(Information provided Opens)

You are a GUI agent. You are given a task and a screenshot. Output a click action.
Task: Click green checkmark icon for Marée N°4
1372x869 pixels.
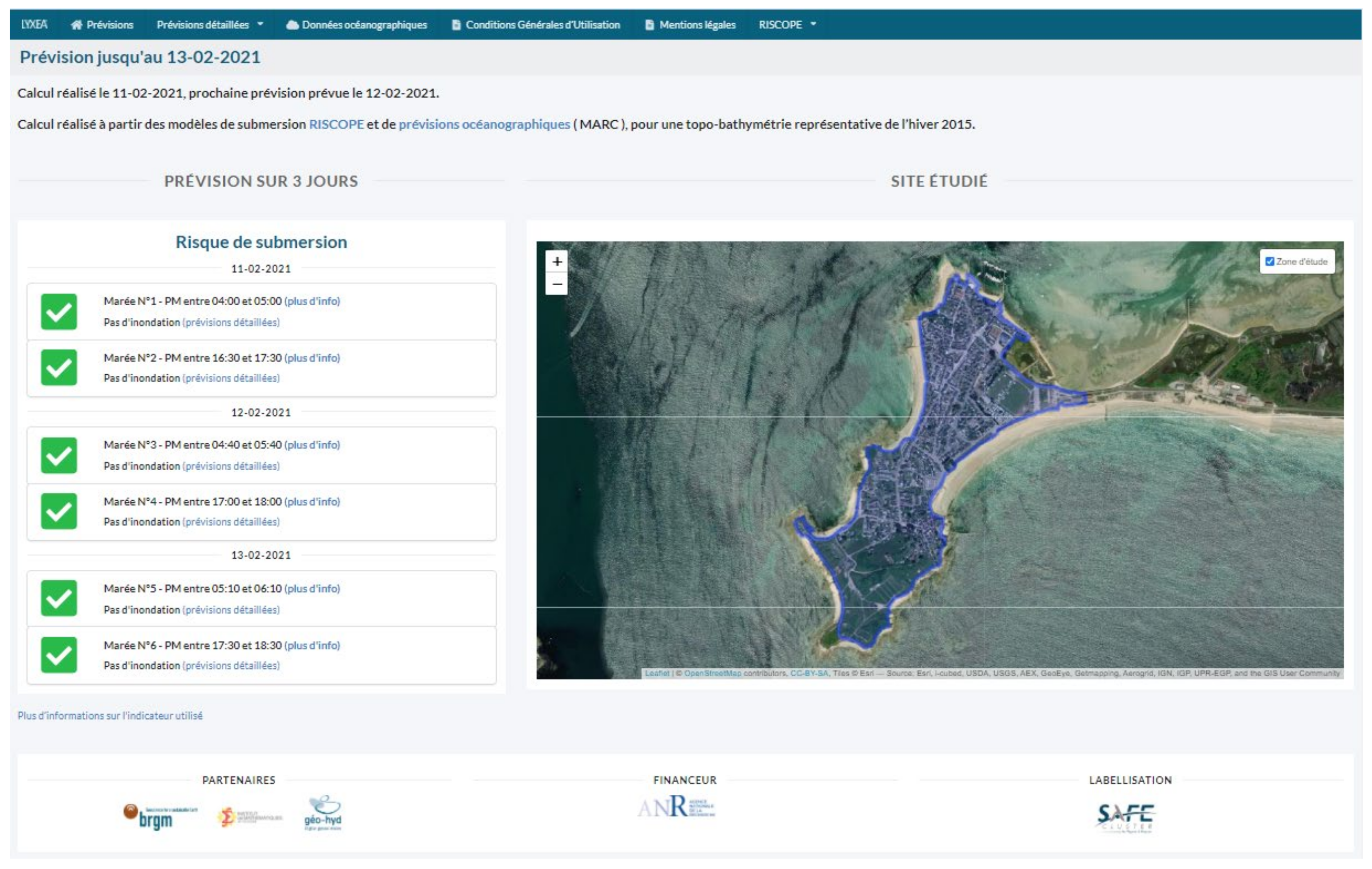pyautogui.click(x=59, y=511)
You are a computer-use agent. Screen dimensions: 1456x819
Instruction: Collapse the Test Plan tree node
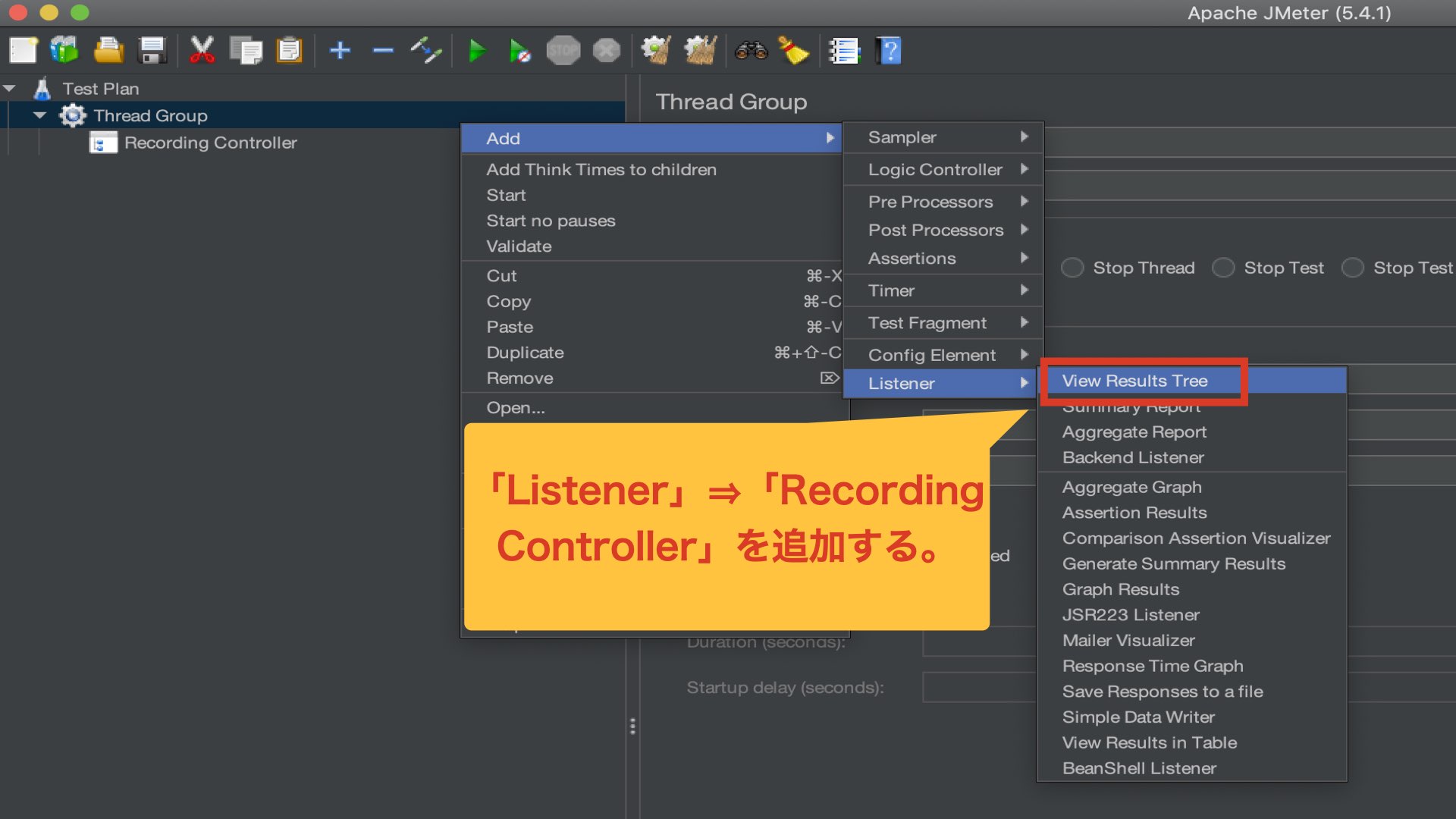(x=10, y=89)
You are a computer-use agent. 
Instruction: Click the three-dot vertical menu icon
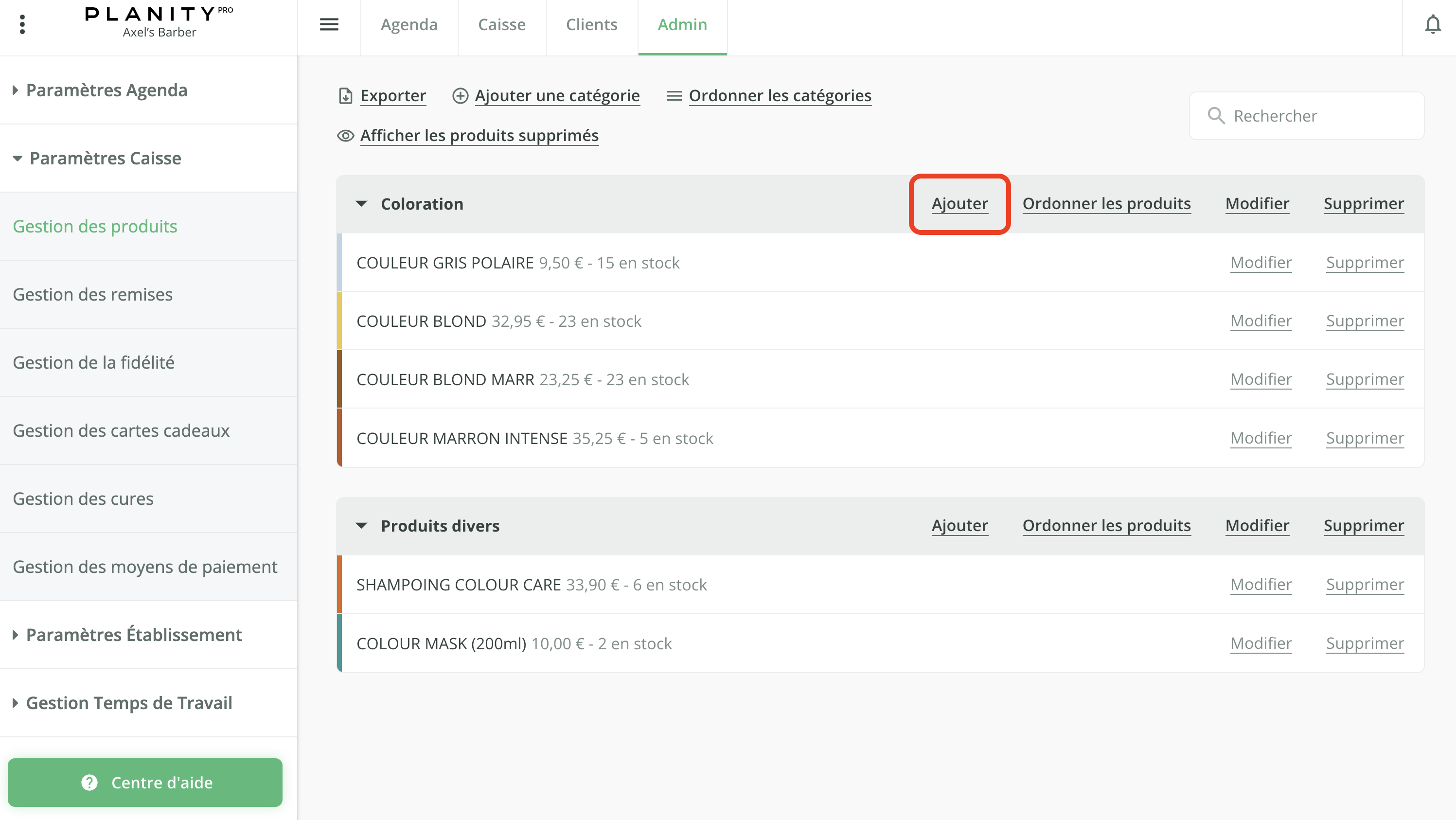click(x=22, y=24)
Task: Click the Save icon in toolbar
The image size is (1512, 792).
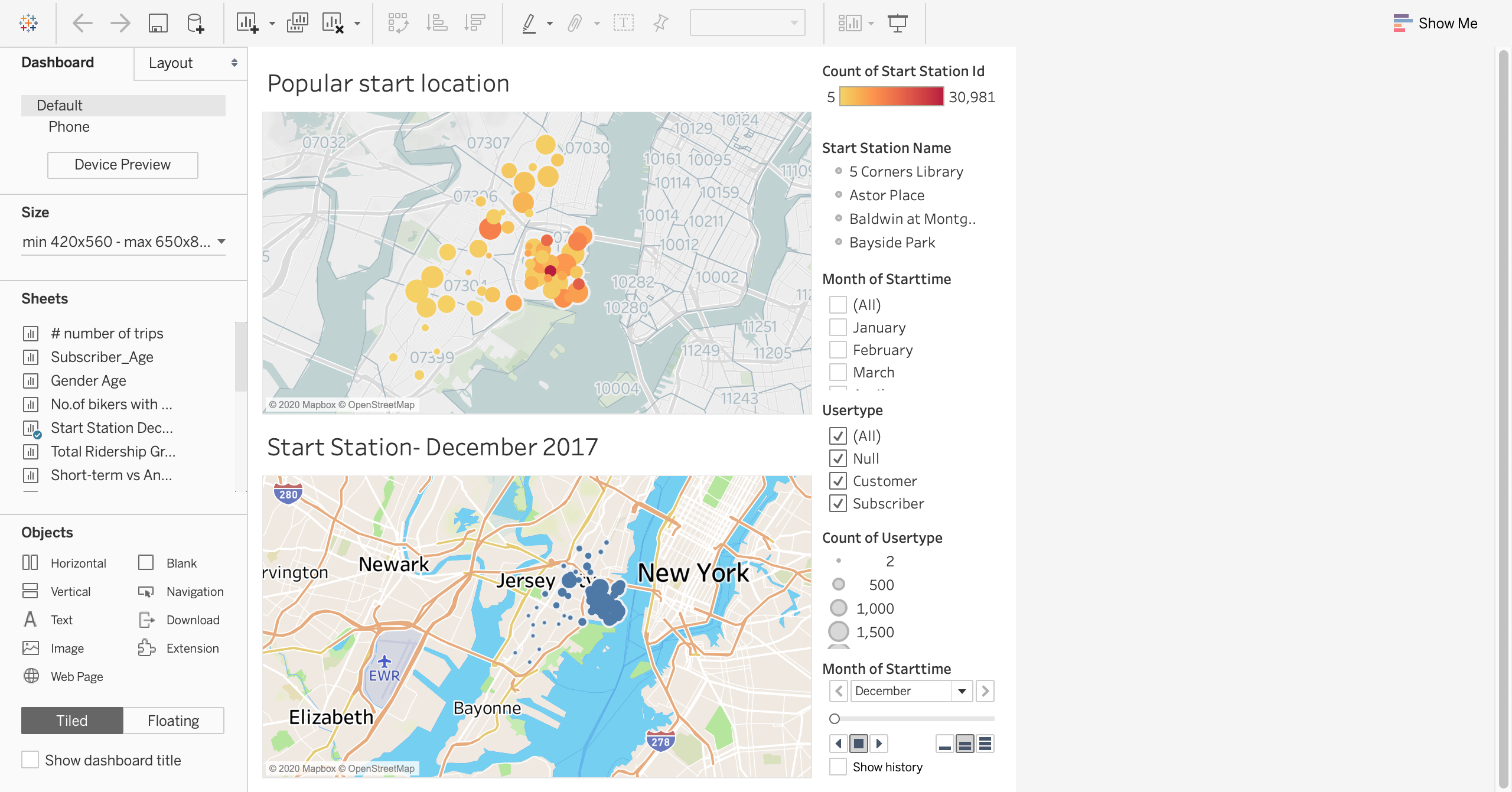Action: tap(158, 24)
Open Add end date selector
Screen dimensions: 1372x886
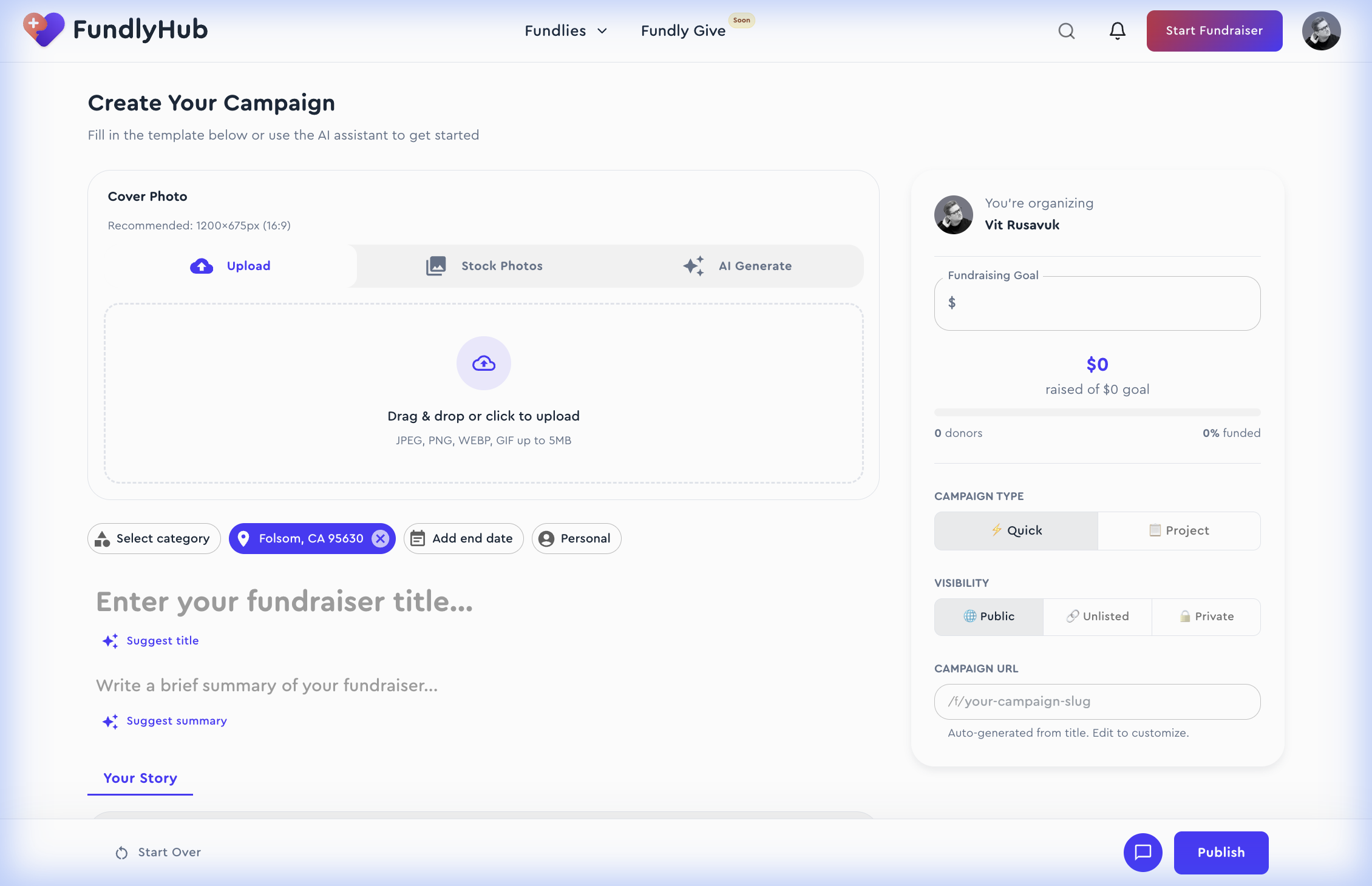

(Information provided Closes)

The task:
Your copy of the records must match them exactly, except that no pictures appear in it.

Output of the task:
You are a GUI agent. You are given a task and a screenshot. Output a click action.
Task: Click green checkmark icon for Marée N°4
1372x869 pixels.
pyautogui.click(x=59, y=511)
You are a computer-use agent. Screen dimensions: 1456x819
Instruction: Collapse the Test Plan tree node
(x=10, y=89)
You are a computer-use agent. 
Instruction: Click the three-dot vertical menu icon
click(x=22, y=24)
Task: Click the Save icon in toolbar
The image size is (1512, 792).
Action: tap(158, 24)
Open Add end date selector
Screen dimensions: 1372x886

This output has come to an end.